Свернув листок, Аня с тоской посмотрела на мать.

— Боже, ты побелела вся! — испугалась Авдотья Петровна. — Беда, никак, с Васей случилась?

— Пока беды никакой не стряслось, — дрогнувшим голосом произнесла Аня. — Но если я ослушаюсь мужа, он найдет себе другую.

— Так и пишет? — Авдотья Петровна скрестила руки на груди. — Плохи наши дела, доченька. Вася мужик решительный. Я сразу это заметила. Это он поначалу мягоньким да покорным прикинулся, чтобы, значится, нашу бабью спесь ублажить. Не-е-ет, такого подолом юбки не накроешь!

— Мама! — вспыхнула Аня. — Я ему прямо заявила: жить на Север не поеду, и точка.

— Охолонь, милая, — повысила голос Авдотья Петровна. — Волюшку шибко большую бабам держава дала. Все мы честные и умные за спиной мужа. Пока баба стоит при мужике, она — ну-ты фу-ты! Как же? Стоит мокрохвостке на мужа пожаловаться, его в каталажку на десять суток.

— Мама!

— Помолчи! Послушай, что я говорю. Я век прожила. Раньше мужик в доме главой считался, потому и семьи крепкие были. А сейчас? Не успеют расписаться — на развод подают. Вон, наша соседка Райка Лопатина, доносилась со своей мансипацией!.. Срамота! Через год родителям внуков, как кукушка птенцов, подкидывает. Вчера пятого привезла. Черный, аж блестит. Ты тоже на Райкину стежку хочешь стать, да? Дай-ка мне Васино письмо, сама желаю прочесть.

Мать Ани приладила на глаза очки и, хотя не слыла шибко грамотной, весточку зятя прочитала глазами сердца. Прочла, подумала — и напрямую дочери:

— Хватит! Полетала вольной птахой, теперь своим гнездом обзаводись. В нашем роду не было вертихвосток! Собирай вещички и — к мужу. Вот тебе весь мой сказ. — Авдотья Петровна взяла чистый листок бумаги и попросила дочь написать адрес Василия. — Сама хочу зятю письмо послать. Пусть не думает, что я тут тебя под своим крылышком пригреваю.

Строгий разговор матери с дочерью продлился до крика петухов. Аня и всплакнула не раз, слушая напутствия родительницы, и как бы со стороны увидела дьявольски трудную, но честную жизнь матери. Хлебнуть горького Аниной матери довелось за троих. Отца Аня помнила смутно. Во время строгого и душевного разговора с самым близким человеком она поняла — отец был не ангел. Правда, спиртного в рот не брал, не мял подушек в чужих кроватях, но до умопомрачения любил переезжать из одного места в другое.
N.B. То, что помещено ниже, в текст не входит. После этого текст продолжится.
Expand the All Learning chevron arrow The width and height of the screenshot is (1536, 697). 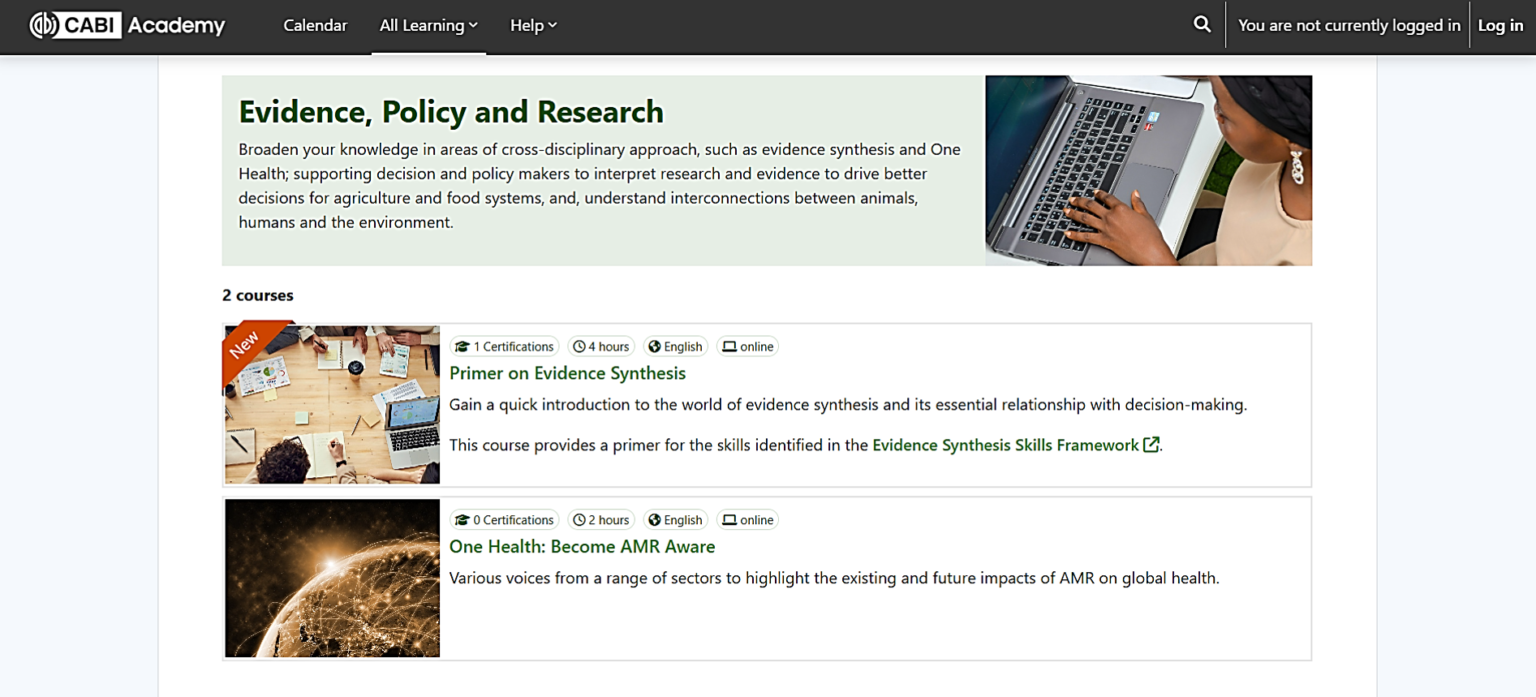click(473, 25)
Была у него заветная мечта — исколесить всю Россию. Только обживутся на одном месте, глава семьи затоскует и целыми днями глядит в манящие дали. Спросит, бывало, Авдотья Петровна своего суженого, какая тоска почала бередить ему душу, Никифор Семиветер опять за старое: «Авдотьюшка, на эту зиму одежду детям справлять не будем. Есть такая страна по названию Средняя Азия...» И такое распишет о той Средней Азии — ангелам в раю не снилось. Троих сыновей Никифор Семиветер сделал отменными плотниками, затем они прошли его, отцовскую, школу по печному делу и, конечно, стали уже артелью по России кочевать. Авдотья Петровна в тайне хранила надежду, что муж к старости осядет на одном месте, потому и перечить ему ни в чем не решалась. Быть может, так бы все оно и вышло, но проклятая война и ее мужа, и троих сыновей одела в солдатские шинели. Ни один из них не вернулся домой. Четыре похоронки Авдотья Петровна хранила за иконой и все таила надежду на чудо. В годы войны всякое случалось, однако «чудо» обошло двор солдатки стороной.